Reducing fan noise on the Morefine S500+
I got a Ryzen 5625U Morefine S500+ Mini PC from Aliexpress for EtherCrab development recently. It's a lovely little machine for the price and about 7x faster than my previous dev box. There's one very annoying issue though: the noisy little fan installed on the CPU heatsink. Let's fix that.
I took two approaches here. Skip ahead to the one you prefer:
- Swap the fan's 12V power for 5V - requires soldering but is an entirely reversible procedure. Very quiet, but runs the CPU a little hot
- Install a Noctua inline fan speed reducer - still an improvement, but is the noisier of the two solutions. It does however keep the CPU a bit cooler, so is probably better for sustained workloads or warmer environments.
Running the CPU fan off 5V
This is my preferred solution for my use case which is compiling code, so quite bursty and not too heating.
The cooling fan uses PWM to control its speed and runs off 12V through the (thankfully standard!) 4 pin fan connector on the mainboard. I was originally going to swap it out for a 92mm Noctua slim fan but there's just no space for it. Instead, I popped the 12V power pin out of the fan connector and soldered it to a small wire fed through the PCB to steal 5V from the rear USB ports.

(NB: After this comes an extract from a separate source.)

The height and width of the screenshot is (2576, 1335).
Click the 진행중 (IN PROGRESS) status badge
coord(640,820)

Slip a bit of heatshrink over the joint and tuck it in behind the connector, making sure to not allow any metal to stick out of either end.
If you'd like to go back to the stock fan, simply unsolder the added wire from the connector crimp terminal and click it back into the original connector. Fan RPM reporting still works accurately with this mod, too.

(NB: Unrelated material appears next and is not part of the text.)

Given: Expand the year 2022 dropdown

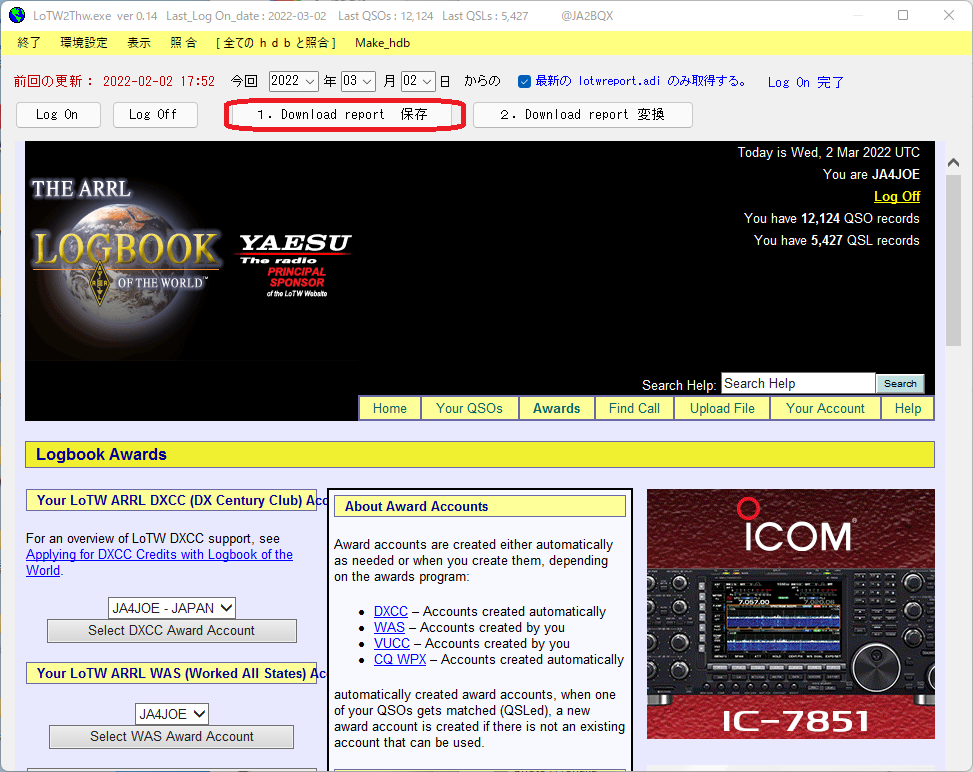Looking at the screenshot, I should click(294, 81).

With this method, the fan is practically inaudible even at full pelt, however, the CPU does run quite hot.
My system is running Linux Mint and with a looped Rust compile to generate some heat load, I saw ~84C sustained. This is pretty hot, but I'm willing to make the sacrifice for two reasons. One, the workloads I run are quite bursty, and there's enough thermal mass to soak those bursts up without too much heating. Second, the fan at stock speeds is extremely annoying and the unit sits with me on my desk, so I'd like it to at least be quiet if not silent.

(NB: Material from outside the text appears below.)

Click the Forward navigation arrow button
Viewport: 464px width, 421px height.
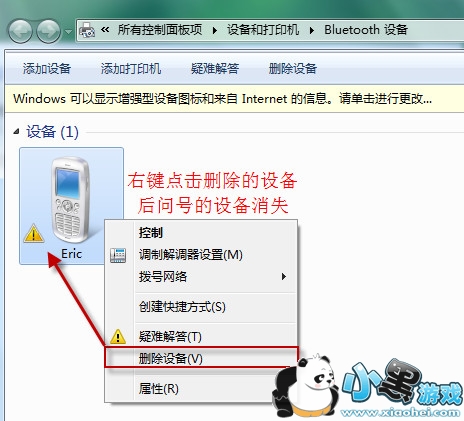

For what it's worth, my unit stands on its side with the exhaust vent pointing up, but laying it on its feet doesn't make much difference to the peak temperature so either orientation is fine.
Adding a Noctua fan speed reducer
This is the slightly louder, but cooler and no-soldering-required solution for those in a bit of a pinch or without access to electronics tools. I used a Noctua NA-RC7 but any inline speed reducer should work, thanks to the standard 4 pin fan header in the Morefine.
With the same looped Rust compile on Linux, I measured a peak of 73C, a 9C improvement from my ultra-silent soldering mods above, although I still didn't like the tone of the fan sound with the inline reducer.
Closing out
I thought I'd share my attempts into quieting down the S500+ as it's a rather nice unit aside from the fan noise.
The best solution I think would be a mini adjustable power supply module hooked into the 12V supply to the fan to drop it down to maybe 7V or so, allowing one to strike a balance between noise and cooling performance for one's different workloads on this machine. The two options presented above are just what I had lying around and are the bare minimum, but still effective for the work I'm doing on this box.